第27章 CHAPTER VIII(2)

And he has gotten his lecture out of that home town. The heroes and villains live there within striking distance. Perhaps they have come to hear him. "Is not this the carpenter's son?" Perhaps this is why some lecturers and authors are not so popular in the home town until several generations pass.

I went back to the same hall to speak, and stood upon the same platform where twenty-one years before I had stood to deliver my graduating oration, when in impassioned and well modulated tones I had exclaimed, "Greece is gone and Rome is no more, but fe-e-e-e-ear not, for I will sa-a-a-a-ave you!" or words to that effect.

Then I went back to the little hotel and sat up alone in my room half the night living it over. Time was when I thought anybody who could live in that hotel was a superior order of being. But the time had come when I knew the person who could go on living in any hotel has a superior order of vitality.

I held thanksgiving services that night. I could see better. I had a picture of the school in that town that had been taken twenty-one years before, just before commencement. I had not seen the picture these twenty-one years, for I could not then afford to buy one. The price was a quarter.

I got a truer perspective of life that night. Did you ever sit alone with a picture of your classmates taken twenty-one years before? It is a memorable experience.

A class of brilliant and gifted young people went out to take charge of the world. They were so glad the world had waited so long on them. They were so willing to take charge of the world. They were going to be presidents and senators and authors and authoresses and scientists and scientist-esses and geniuses and genius-esses and things like that.

There was one boy in the class who was not naturally bright. It was not the one you may be thinking of! No, it was Jim Lambert. He had no brilliant career in view. He was dull and seemed to lack intellect. He was "conditioned" into the senior class. We all felt a little sorry for Jim.

As commencement day approached, the committee of the class appointed for that purpose took Jim back of the schoolhouse and broke the news to him that they were going to let him graduate, but they were not going to let him speak, because he couldn't make a speech that would do credit to such a brilliant class. They hid Jim on the stage back of the oleander commencement night.

Shake the barrel!

The girl who was to become the authoress became the helloess in the home telephone exchange, and had become absolutely indispensable to the community. The girl who was to become the poetess became the goddess at the general delivery window and superintendent of the stamp-licking department of the home postoffice. The boy who was going to Confess was raising the best corn in the county, and his wife was speaker of the house.

Most of them were doing very well even Jim Lambert. Jim had become the head of one of the big manufacturing plants of the South, with a lot of men working for him. The committee that took him out behind the schoolhouse to inform him he could not speak at commencement, would now have to wait in line before a frosted door marked, "Mr. Lambert, Private." They would have to send up their cards, and the watchdog who guards the door would tell them, "Cut it short, he's busy!" before they could break any news to him today.

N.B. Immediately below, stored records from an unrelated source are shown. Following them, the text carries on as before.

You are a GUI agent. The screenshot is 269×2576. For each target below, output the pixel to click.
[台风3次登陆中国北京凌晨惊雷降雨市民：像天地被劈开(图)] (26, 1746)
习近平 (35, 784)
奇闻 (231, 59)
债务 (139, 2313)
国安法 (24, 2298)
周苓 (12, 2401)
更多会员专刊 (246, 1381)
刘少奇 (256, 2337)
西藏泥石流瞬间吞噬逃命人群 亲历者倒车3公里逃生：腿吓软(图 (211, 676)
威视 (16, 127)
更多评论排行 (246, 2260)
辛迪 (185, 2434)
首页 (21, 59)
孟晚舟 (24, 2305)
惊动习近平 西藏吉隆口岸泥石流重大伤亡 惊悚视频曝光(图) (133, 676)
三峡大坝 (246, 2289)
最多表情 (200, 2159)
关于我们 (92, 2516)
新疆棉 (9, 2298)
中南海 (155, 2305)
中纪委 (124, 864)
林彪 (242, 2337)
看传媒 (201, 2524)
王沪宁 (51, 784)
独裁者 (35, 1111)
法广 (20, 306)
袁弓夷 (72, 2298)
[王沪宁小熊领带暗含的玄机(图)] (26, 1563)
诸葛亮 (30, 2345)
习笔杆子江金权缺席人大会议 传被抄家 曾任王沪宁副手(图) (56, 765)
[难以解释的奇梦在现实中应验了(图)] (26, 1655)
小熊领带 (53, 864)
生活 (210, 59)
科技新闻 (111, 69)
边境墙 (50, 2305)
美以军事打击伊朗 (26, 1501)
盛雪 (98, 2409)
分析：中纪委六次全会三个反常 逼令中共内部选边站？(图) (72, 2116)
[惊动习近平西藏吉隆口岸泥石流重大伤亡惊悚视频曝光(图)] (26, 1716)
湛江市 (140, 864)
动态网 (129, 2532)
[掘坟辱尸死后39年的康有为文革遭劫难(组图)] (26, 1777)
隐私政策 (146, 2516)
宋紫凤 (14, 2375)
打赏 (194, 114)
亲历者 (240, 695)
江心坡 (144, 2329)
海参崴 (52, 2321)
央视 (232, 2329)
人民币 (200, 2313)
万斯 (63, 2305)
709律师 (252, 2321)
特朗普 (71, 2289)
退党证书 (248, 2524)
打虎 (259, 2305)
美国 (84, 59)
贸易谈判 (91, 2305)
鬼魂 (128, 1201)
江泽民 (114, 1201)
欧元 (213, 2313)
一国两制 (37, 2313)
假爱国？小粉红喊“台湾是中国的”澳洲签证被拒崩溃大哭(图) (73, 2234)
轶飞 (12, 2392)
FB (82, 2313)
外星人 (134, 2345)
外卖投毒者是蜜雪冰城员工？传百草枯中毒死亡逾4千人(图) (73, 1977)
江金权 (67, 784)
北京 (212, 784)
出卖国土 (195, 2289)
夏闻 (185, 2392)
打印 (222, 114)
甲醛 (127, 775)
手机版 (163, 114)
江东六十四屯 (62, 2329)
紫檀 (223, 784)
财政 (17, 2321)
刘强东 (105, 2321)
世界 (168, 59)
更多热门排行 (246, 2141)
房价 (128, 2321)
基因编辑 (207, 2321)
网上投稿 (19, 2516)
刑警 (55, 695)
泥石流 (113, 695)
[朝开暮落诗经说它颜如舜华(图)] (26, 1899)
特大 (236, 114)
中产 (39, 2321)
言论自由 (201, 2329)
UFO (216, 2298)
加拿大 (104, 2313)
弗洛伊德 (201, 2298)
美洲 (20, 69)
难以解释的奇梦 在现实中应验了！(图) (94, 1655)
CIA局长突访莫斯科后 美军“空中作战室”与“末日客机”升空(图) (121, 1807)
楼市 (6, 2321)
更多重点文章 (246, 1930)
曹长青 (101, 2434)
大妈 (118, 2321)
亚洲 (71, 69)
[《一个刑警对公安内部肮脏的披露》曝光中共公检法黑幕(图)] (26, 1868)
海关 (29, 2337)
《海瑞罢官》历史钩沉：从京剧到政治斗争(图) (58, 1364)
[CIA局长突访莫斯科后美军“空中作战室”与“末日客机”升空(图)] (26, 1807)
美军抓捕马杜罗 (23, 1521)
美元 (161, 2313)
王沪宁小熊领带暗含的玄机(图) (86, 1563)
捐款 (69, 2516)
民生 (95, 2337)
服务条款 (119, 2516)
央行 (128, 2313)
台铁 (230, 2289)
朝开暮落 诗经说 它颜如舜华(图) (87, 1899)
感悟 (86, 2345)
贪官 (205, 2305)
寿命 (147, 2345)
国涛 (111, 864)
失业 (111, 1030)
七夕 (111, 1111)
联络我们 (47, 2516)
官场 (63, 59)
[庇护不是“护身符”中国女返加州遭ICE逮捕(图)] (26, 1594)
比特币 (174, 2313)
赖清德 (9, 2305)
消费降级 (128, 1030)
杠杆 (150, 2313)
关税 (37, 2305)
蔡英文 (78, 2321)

They hung a picture of Mr. Lambert in the high school at the last alumni meeting. They hung it on the wall near where the oleander stood that night.

Dull boy or girl--you with your eyes tear-dimmed sometimes because you do not seem to learn like some in your classes can you not get a bit of cheer from the story of Jim?

Hours pass, and still as I sat in that hotel room I was lost in that school picture and the twenty-one years. There were fifty-four young people in that picture. They had been shaken these years in the barrel, and now as I called the roll on them, most of them that I expected to go up had shaken down and some that I expected to stay down had shaken up.

Out of that fifty-four, one had gone to a pulpit, one had gone to Congress and one had gone to the penitentiary. Some had gone to brilliant success and some had gone down to sad failure. Some had found happiness and some had found unhappiness. It seemed as tho almost every note on the keyboard of human possibility had been struck by the one school of fifty-four.

When that picture was taken the oldest was not more than eighteen, yet most of them seemed already to have decided their destinies.

The twenty-one years that followed had not changed their courses.

The only changes had come where God had come into a life to uplift it, or where Mammon had entered to pull it down. And I saw better that the foolish dreams of success faded before the natural unfolding of talents, which is the real success. I saw better that "the boy is father to the man."

The boy who skimmed over his work in school was skimming over his work as a man. The boy who went to the bottom of things in school was going to the bottom of things in manhood. Which had helped him to go to the top of things!

Jim Lambert had merely followed the call of talents unseen in him twenty-one years before.

The lazy boy became a "tired" man. The industrious boy became an industrious man. The sporty boy became a sporty man. The domineering egotist boy became the domineering egotist man.

The boy who traded knives with me and beat me--how I used to envy him! Why was it he could always get the better of me? Well, he went on trading knives and getting the better of people. Now, twenty-one years afterwards, he was doing time in the state penitentiary for forgery. He was now called a bad man, when twenty-one years ago when he did the same things on a smaller scale they called him smart and bright.